The movement for tighter gun legislation has been revitalized, and supporting gun control is not the risk it once was.

In September 12th, a little more than a month after the weekend that a shooter killed twenty-two people and wounded twenty-four more at a Walmart in El Paso, Texas, and a man killed nine people and wounded seventeen outside a bar in Dayton, Ohio, there was a moment of thrilling moral clarity during the Democratic Presidential debate. The former Texas congressman Beto O’Rourke, speaking about the kind of semi-automatic weapons used in the massacres, made it clear that he stood by his proposal not only to ban such weapons but to institute a mandatory buyback of them as well. As he put it, memorably, “Hell yes, we’re going to take your AR-15!”

Now O’Rourke is out of the race and the mandatory-buyback idea seems to have exited the stage with him. (Former Vice-President Joe Biden and Mayor Pete Buttigieg have endorsed voluntary buybacks; all the Democrats currently running support an assault-weapons ban and universal background checks.) With Michael Bloomberg, the former New York mayor, who founded Everytown for Gun Safety, now a candidate, there will be at least one Democrat making gun violence a central campaign issue. But all the Democrats seeking the Presidency would do well to channel some of the passion it provokes.

Public support for stricter gun laws is substantial, and growing. This isn’t surprising in a country as haunted as ours is by gun violence. As of December 6th, there have been more mass shootings in the United States in 2019—three hundred and ninety-one—than there have been days in the year, according to the Gun Violence Archive, a research organization that tracks these incidents. (The G.V.A. defines a mass shooting as one involving a minimum of four victims.) At the beginning of this school year, TuffyPacks, a company that makes “bullet-resistant” backpacks for schoolchildren, reported that its sales were up three hundred per cent. The C.E.O. told USA Today, “A lot of parents go, ‘This is a great product and a great idea’ and the other half go, ‘What a sad world that we have to think about this for our children.’ ” And, after decades of increasing longevity, Americans are dying at younger ages, a phenomenon in which the rising number of suicides—made possible, in many cases, by easy access to guns—plays a key role.
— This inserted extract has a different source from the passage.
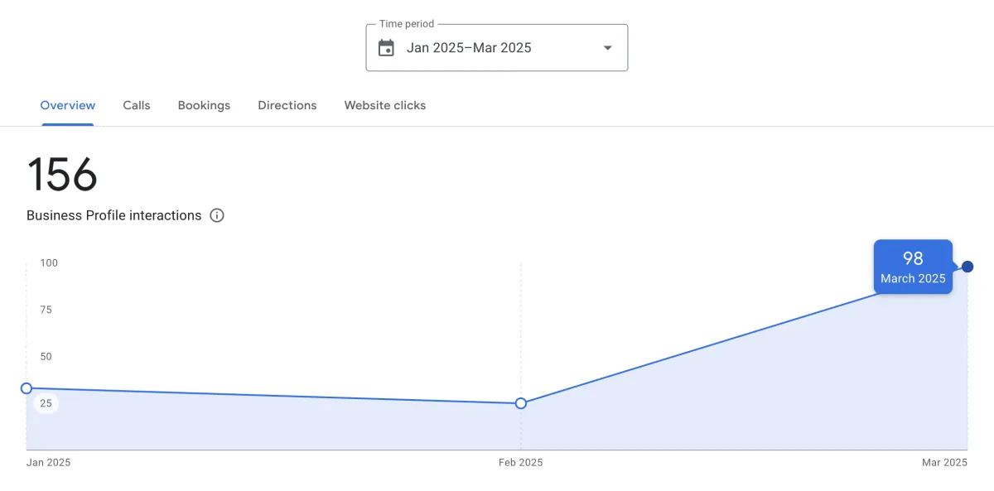The width and height of the screenshot is (994, 491).
Task: Click the 156 total interactions number
Action: coord(62,175)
Despite the relentless efforts of special-interest groups such as the National Rifle Association to defeat virtually any gun regulation, many Americans will no longer accept a brittle and suspect interpretation of the Second Amendment at the expense of human lives. A Fox News poll taken in August, after the killings in El Paso and Dayton, showed that two-thirds of Americans favor a ban on assault rifles and semi-automatic weapons. In a survey of likely 2020 voters, conducted earlier in the summer by the polling group GQR, more than one in four said that their views on guns had changed during the past five years, and, of those, seventy-eight per cent said that they had shifted toward stronger laws curbing guns. Asked if they would support a voluntary-buyback program of the kind that Australia instituted in 1996, encouraging people to give up their assault-style weapons, forty-two per cent of the likely voters said that they “definitely” would, and twenty-nine per cent said they “probably” would. Other polls have shown overwhelming support for universal background checks and gun-owner licensing.
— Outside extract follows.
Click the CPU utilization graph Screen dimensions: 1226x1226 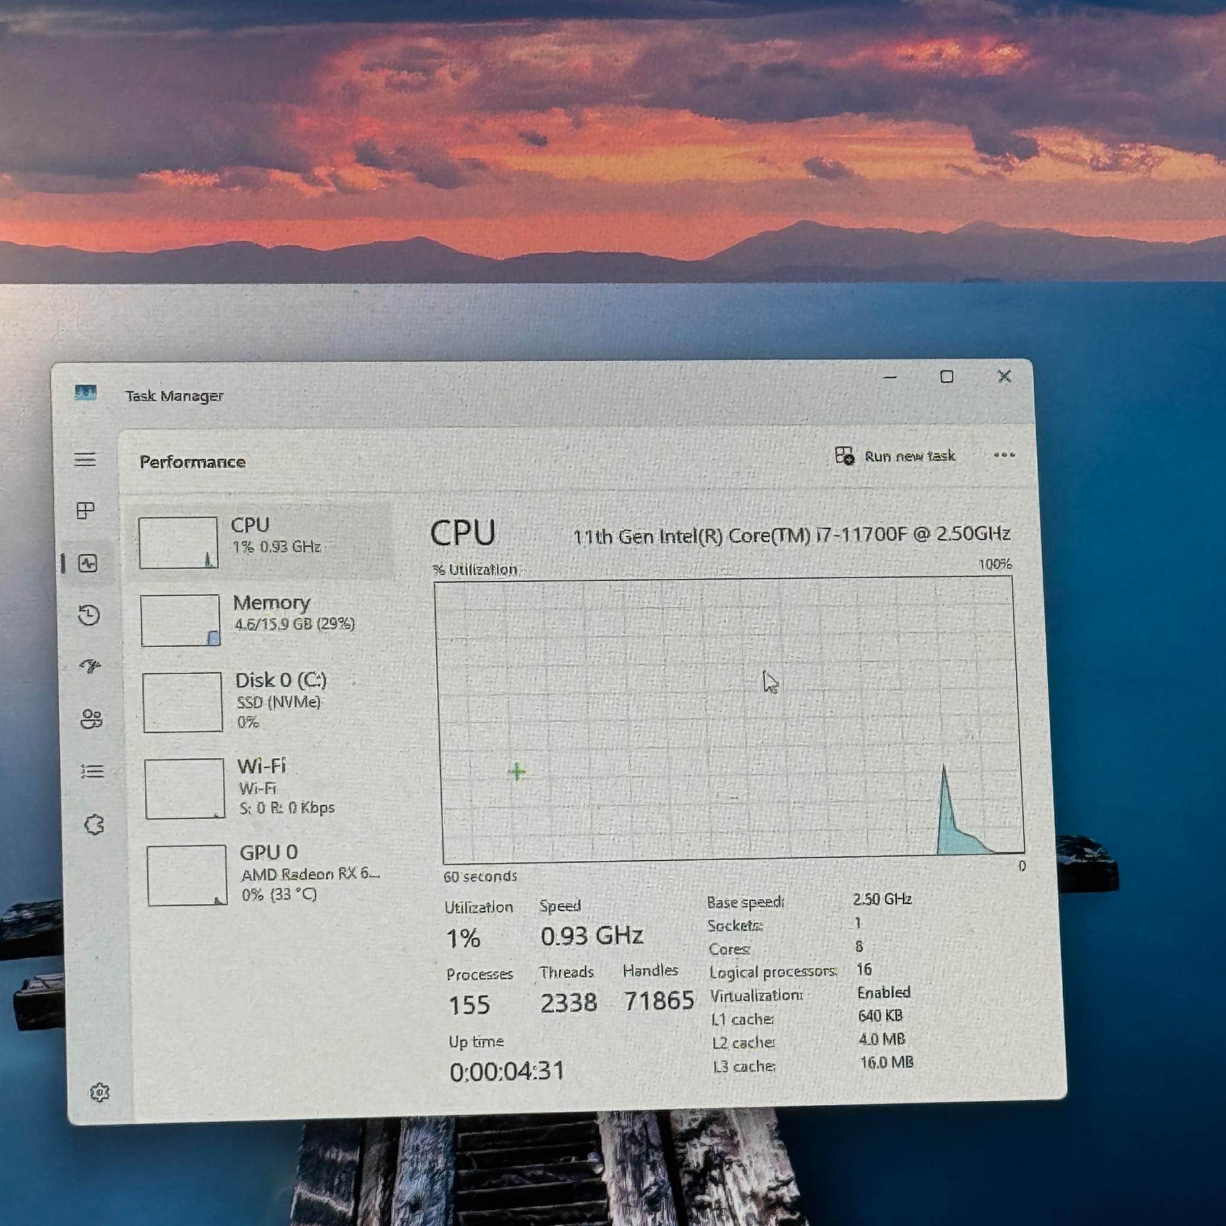tap(728, 719)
The movement for stricter gun legislation has been revitalized in recent years by new organizations and younger voices. For a Presidential candidate, supporting such measures need no longer entail the kind of political risk-taking, or solicitude for the gun lobby, that it might have even five years ago. Yes, some gun owners will go to defiant extremes—in Virginia, for instance, dozens of rural counties have declared themselves “Second Amendment sanctuaries,” following the election of a Democratic-controlled state legislature, which will assume office in January and is expected to pass gun restrictions. But such stunts aren’t likely to win many people over: the measures that the legislature will probably take—such as restoring a law that limited individuals to one handgun purchase per month—have broad, bipartisan support.
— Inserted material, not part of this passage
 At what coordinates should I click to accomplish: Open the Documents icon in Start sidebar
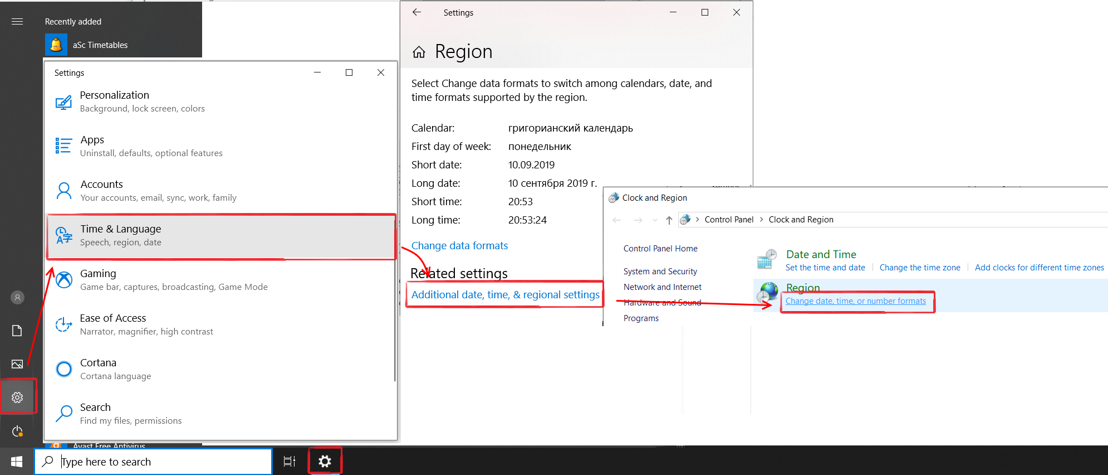(17, 331)
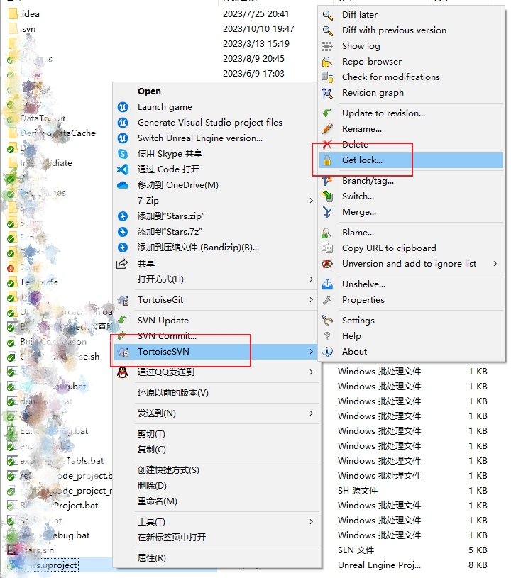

Nor do the courts pose an insurmountable obstacle to sensible gun laws. It’s true that the 2008 Supreme Court ruling in District of Columbia v. Heller established an individual’s right to keep a gun in the home, outside the context of the “well-ordered militia” stipulated in the Second Amendment. It was an extraordinary reinterpretation of the Court’s previous jurisprudence on guns. In 1991, the conservative former Supreme Court Chief Justice Warren Burger, referring to the expansionist view of the Second Amendment that Heller later enshrined, called it “one of the greatest pieces of fraud, I repeat the word fraud, on the American public by special-interest groups that I have ever seen in my lifetime.” The retired Justice John Paul Stevens published a book last summer, shortly before his death, in which he called Heller, a 5–4 ruling whose majority opinion was written by Antonin Scalia, “unquestionably the most clearly incorrect decision that the Supreme Court announced during my tenure on the bench.”

But even Heller contained important caveats and, partly because of them, in the years since, state courts have upheld the vast majority of gun-safety laws they’ve been asked to rule on. (Last week, for the first time in nearly a decade, the Supreme Court heard oral arguments in a Second Amendment case, New York State Rifle and Pistol Association v. City of New York, New York. But, because the city had repealed the law before the case came before the Court—lifting the restrictions that the gun-owner plaintiffs in the case objected to—it may be moot, and therefore unlikely to yield a substantive ruling.) In Heller, the Court noted examples of the kinds of constraints that would be “presumptively lawful”—“laws imposing conditions and qualifications on the commercial sale of arms,” for example, or those banning guns in certain public places. “Like most rights, the right secured by the Second Amendment is not unlimited,” Scalia wrote. It is not “a right to keep and carry any weapon whatsoever in any manner whatsoever and for whatever purpose.”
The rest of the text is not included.